The past year’s scandals surrounding Uber have shown us what a misdirected platform business is capable of discriminating against workers. From a series of workplace sexual harassment to the surging commission on drivers, Uber demonstrated that software systems, through information asymmetry, are more than capable of affecting various segments of the labor market in unexpected and powerful ways. This phenomenon is not unique to Uber; as pointed out in the Ladies Vanish article, similar attempts to mask belaboring and tedious works of humans behind the sexy tech of “on-demand magic” are almost universal across the tech industry.
We previously talked about how today’s technology is becoming increasingly abstract, thus becoming more accessible but less understandable. While the more obvious abstraction happens on the code level, such as API, libraries, and GUI, the more consequential abstraction happens when we separate and hide human labor from the user-friendly front end of software. The Hidden Figures movie was based on the story of three female engineers at NASA in 1961 and their achievements that were mostly hidden due to gender and race discrimination. More than a half-century later, however, the concealment of undesirable and the unpowerful labor force is still very much existent, if not more systematic in the “marketplace” economy that on-demand apps have created.

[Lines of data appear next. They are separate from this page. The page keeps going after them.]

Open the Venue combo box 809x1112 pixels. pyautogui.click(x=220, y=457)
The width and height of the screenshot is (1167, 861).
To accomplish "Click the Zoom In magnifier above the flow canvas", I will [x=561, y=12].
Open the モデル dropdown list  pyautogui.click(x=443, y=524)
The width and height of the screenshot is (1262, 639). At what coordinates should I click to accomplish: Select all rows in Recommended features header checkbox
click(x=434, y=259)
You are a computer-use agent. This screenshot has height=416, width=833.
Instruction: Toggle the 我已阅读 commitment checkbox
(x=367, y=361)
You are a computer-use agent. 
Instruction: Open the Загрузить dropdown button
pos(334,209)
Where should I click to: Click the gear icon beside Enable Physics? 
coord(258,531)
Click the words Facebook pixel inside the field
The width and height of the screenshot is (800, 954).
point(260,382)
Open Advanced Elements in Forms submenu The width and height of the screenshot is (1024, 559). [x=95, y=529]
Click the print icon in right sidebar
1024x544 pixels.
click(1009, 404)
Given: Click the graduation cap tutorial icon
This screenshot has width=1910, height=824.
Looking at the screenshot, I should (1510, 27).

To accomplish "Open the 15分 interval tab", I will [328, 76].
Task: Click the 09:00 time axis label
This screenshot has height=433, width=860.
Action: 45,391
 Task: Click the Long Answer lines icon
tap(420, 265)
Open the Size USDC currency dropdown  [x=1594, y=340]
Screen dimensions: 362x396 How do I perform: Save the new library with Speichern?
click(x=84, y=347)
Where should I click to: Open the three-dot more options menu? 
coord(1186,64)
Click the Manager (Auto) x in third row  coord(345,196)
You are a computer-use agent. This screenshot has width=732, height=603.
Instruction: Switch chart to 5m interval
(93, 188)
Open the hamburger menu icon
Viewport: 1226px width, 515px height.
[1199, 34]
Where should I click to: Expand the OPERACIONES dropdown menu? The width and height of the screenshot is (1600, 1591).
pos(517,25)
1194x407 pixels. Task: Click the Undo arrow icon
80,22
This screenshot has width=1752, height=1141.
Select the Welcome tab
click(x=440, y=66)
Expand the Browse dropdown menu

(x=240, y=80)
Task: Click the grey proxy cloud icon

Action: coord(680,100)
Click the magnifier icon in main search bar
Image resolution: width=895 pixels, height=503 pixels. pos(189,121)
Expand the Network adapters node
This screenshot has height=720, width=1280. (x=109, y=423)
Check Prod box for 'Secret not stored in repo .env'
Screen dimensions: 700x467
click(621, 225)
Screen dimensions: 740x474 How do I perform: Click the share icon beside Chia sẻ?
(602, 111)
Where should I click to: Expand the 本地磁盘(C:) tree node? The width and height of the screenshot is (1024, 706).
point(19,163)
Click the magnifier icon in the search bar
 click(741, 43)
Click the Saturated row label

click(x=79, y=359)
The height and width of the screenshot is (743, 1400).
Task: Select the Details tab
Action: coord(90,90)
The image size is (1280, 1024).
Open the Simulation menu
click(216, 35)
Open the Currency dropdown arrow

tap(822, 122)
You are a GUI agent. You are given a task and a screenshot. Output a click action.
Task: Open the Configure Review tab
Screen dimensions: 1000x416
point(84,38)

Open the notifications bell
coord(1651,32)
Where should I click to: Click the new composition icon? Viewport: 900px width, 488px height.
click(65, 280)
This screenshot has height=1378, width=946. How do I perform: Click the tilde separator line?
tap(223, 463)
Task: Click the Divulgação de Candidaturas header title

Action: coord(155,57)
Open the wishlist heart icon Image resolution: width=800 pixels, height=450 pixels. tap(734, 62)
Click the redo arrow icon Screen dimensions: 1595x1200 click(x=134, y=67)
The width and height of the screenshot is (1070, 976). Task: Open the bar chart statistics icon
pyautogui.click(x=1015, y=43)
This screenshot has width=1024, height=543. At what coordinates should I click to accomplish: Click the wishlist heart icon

Technology and automation have helped workers become more productive by completing tedious and repetitive tasks and have also created new jobs that are more relevant to fast-changing market demand. To dismiss technological progress as the main culprit of unemployment, therefore, seems naive. Yet as this article states, “It’s one of the dirty secrets of economics: technology progress does grow the economy and create wealth, but there is no economic law that says everyone will benefit.” The increasing abstraction of technology has created an information—and power—asymmetry at an unprecedented scale. When centralized platforms and marketplaces take control of this power while denying all legal responsibility for labor and safety of their non-employee contractors, the supply side becomes insignificant and incapable of intervening against unfair treatment.
So how do users intervene? Do we only hope for philanthropic CEOs and software engineers to reject profit maximization and to operate as social enterprises? If there can be alternative services we can use that provide not only competitive monetary and time but also social benefit, perhaps there can be an additional motivation for these platform businesses to consider the good for all stakeholders in a system. Juno, for example, is a ride-sharing company that launched in New York in 2016 and takes a ‘smaller cut off every ride: Just 10% compared to Uber’s 20% to 25%’, as part of a strategy to attract and retain happier drivers. By only accepting already trained Uber or Lyft drivers with high ratings and advertising mainly through word-of-mouth, the business is able to cut training and advertising costs that are reallocated directly to drivers’ commission. By sometime in May or June this year, almost every Lyft driver I met in New York had Juno app on display in their cars. Every driver was excited to share how much more empowering Juno is to drivers than other ride-hailing services. I wondered if the right intention and vision of a company are enough to prevent the abuse of information asymmetry. At the same time, the distributed networks perhaps can one day remove this trust from the equation to create a fairer labor system.